Technical information
- Power: 5,000 watts (daytime only)

= WTQX =

WTQX was a radio station broadcasting on 1570 kHz in Selma, Alabama, United States. It was last owned by Bob Carl Bailey.

==History==
Roland W. Jordan, Jr., trading as the Central Alabama Broadcasting Company, was approved on November 2, 1955, to build a new radio station on 1570 kHz with 1,000 watts power during daylight hours only in Selma. The station began broadcasting as WRWJ on May 19, 1956. Studios were initially located in the Hotel Albert before relocating to a building on Dallas Avenue in 1961. WRWJ began operating on 5,000 watts power in March 1963.

In 1966, Kathleen E. Stutts purchased WRWJ from Jordan. On Thanksgiving Day, the station changed its call letters to WTQX and its format from country music to Top 40, with additional programming from the Mutual Broadcasting System. However, in 1972, WTQX switched formats and began aiming itself at the Black community in Selma, though it was White-owned.

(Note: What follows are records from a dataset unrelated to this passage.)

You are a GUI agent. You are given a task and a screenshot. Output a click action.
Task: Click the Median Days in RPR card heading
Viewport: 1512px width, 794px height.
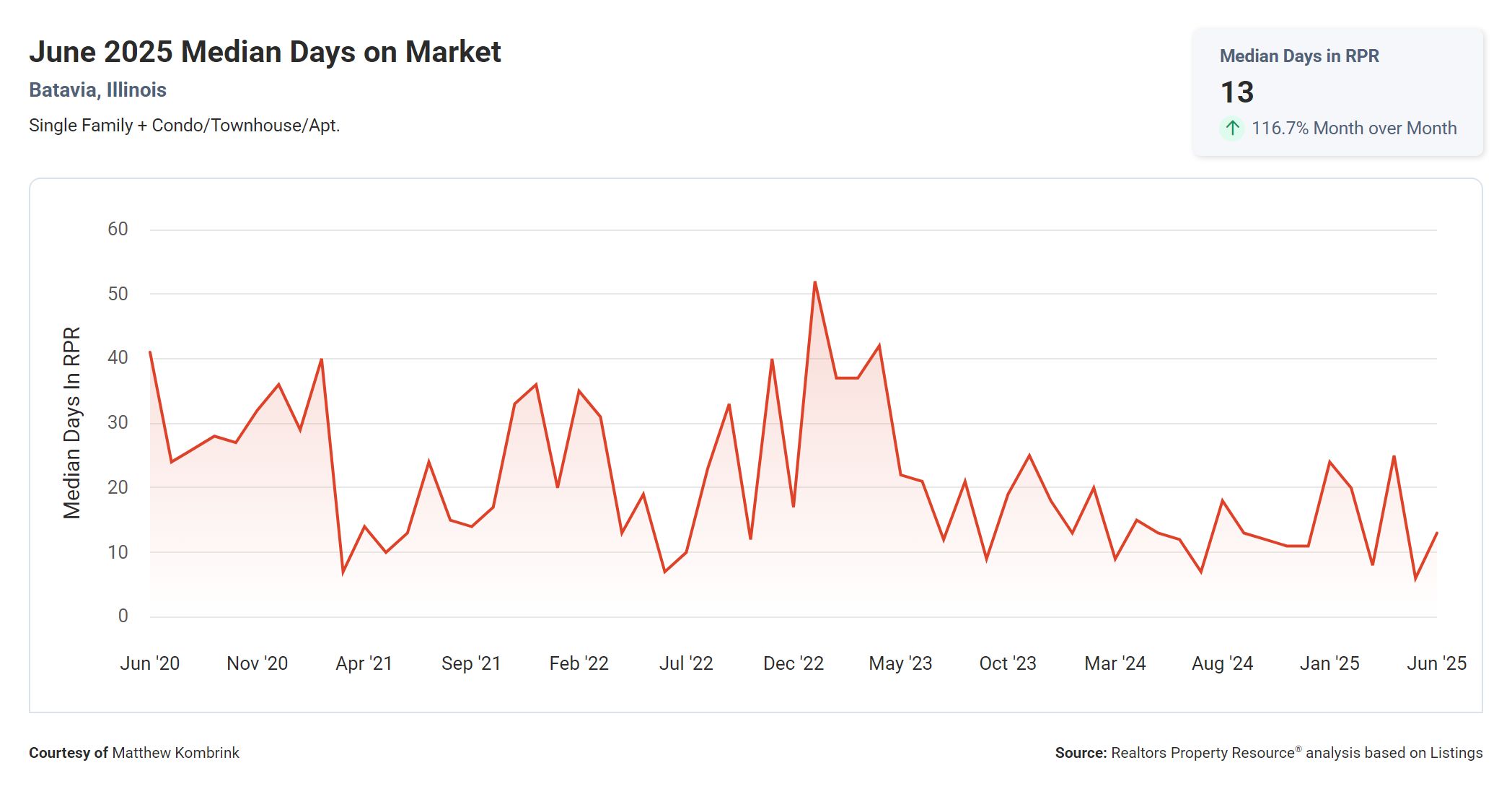1298,56
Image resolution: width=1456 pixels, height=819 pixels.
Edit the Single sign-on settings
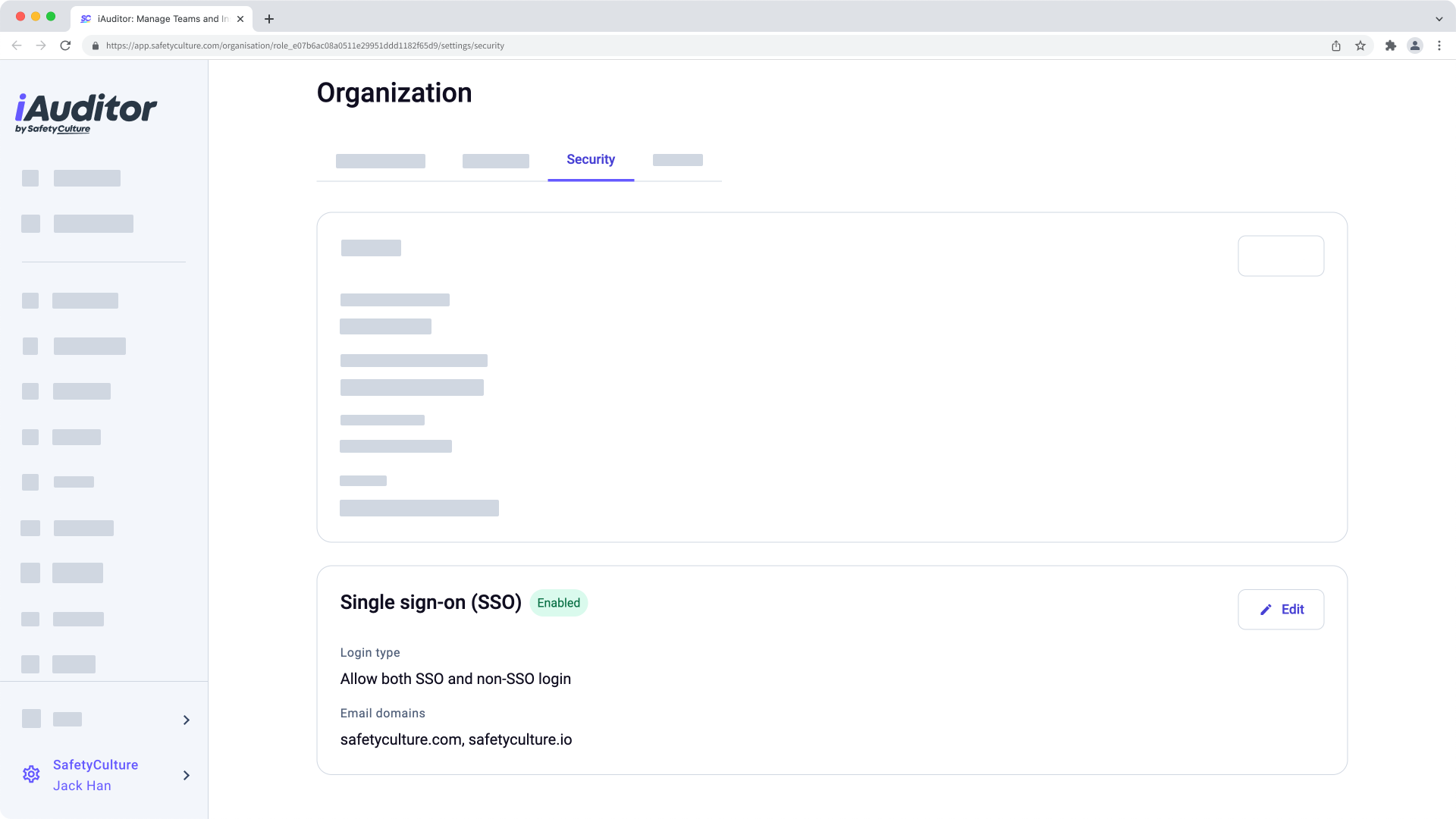[x=1281, y=609]
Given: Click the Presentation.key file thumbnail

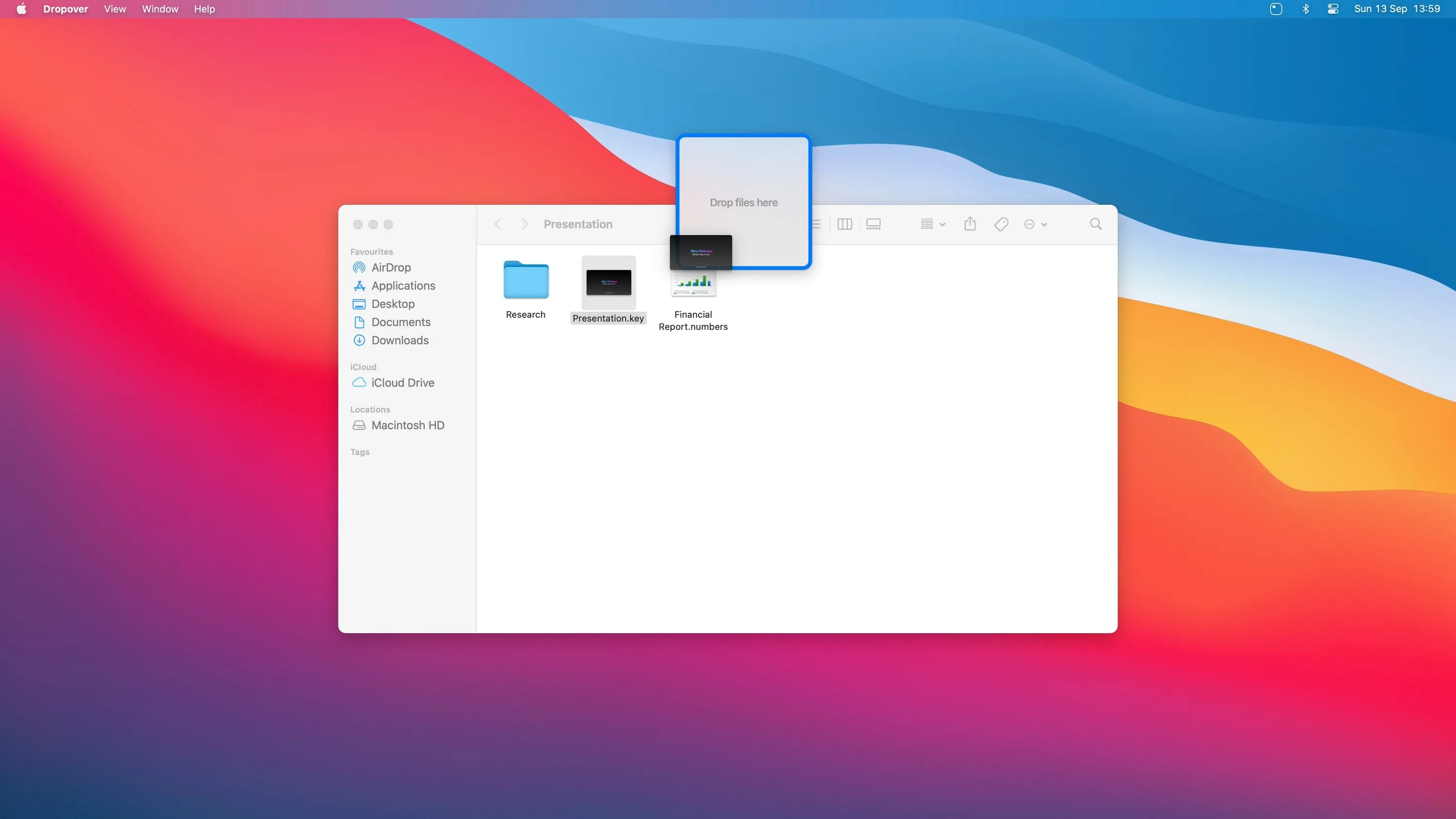Looking at the screenshot, I should pos(608,282).
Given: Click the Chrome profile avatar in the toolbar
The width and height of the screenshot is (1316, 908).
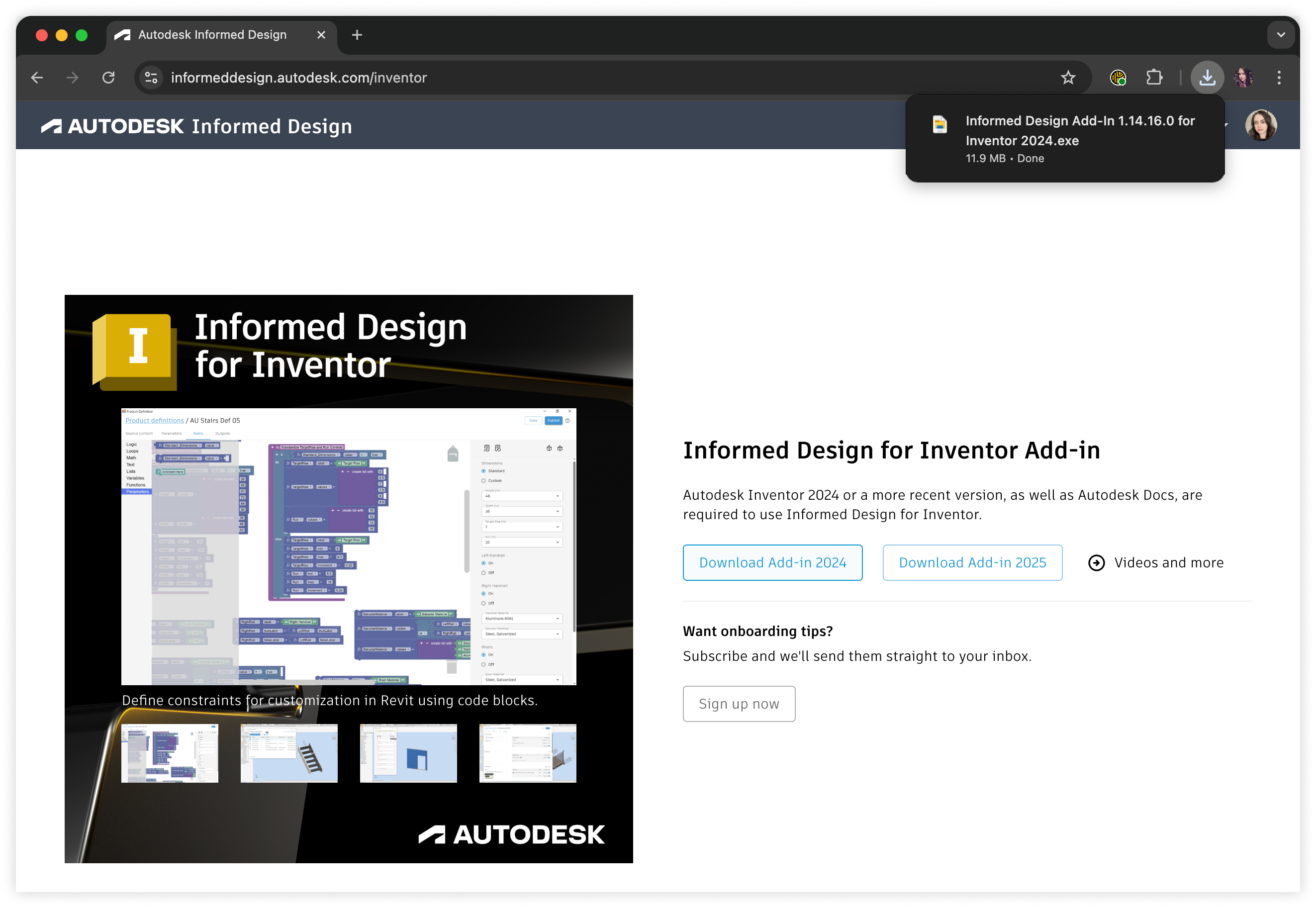Looking at the screenshot, I should pos(1243,78).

In October 1977, Stutts appointed Bob Carl Bailey, a former employee of broadcast stations in Selma, Montgomery, and Atlanta, as WTQX's general manager. This caused Marius Anderson, the program director, to be reassigned to general sales manager; he considered this a demotion and resigned. Bailey, manager of station WZZA in Tuscumbia and WRCK-FM in Sheffield, had been interested all year in acquiring WTQX, as had other Black leaders; he also objected to a program the station aired, Freedom in Session, that called for a boycott of stores at the Selma Mall. Tension over the program as well as what Anderson and others viewed as the systematic firing of the station's existing staff and the fact that Bailey insisted on having majority control of any partnership with local leaders to purchase WTQX led to it being picketed in December 1977. Community members demanded Stutts oust Bailey and rehire the fired staffers; she refused. Nevertheless, the Stutts sold the station to Bailey, a deal approved by the FCC in March 1979.

WTQX remained the only radio station oriented to Black audiences in Selma throughout the 1980s and was the second most listened to station in the area in 1989. It rebuilt its studios in 1990. However, by 1996, its license had been canceled and the station described as "vacant" when it was the victim of a burglary.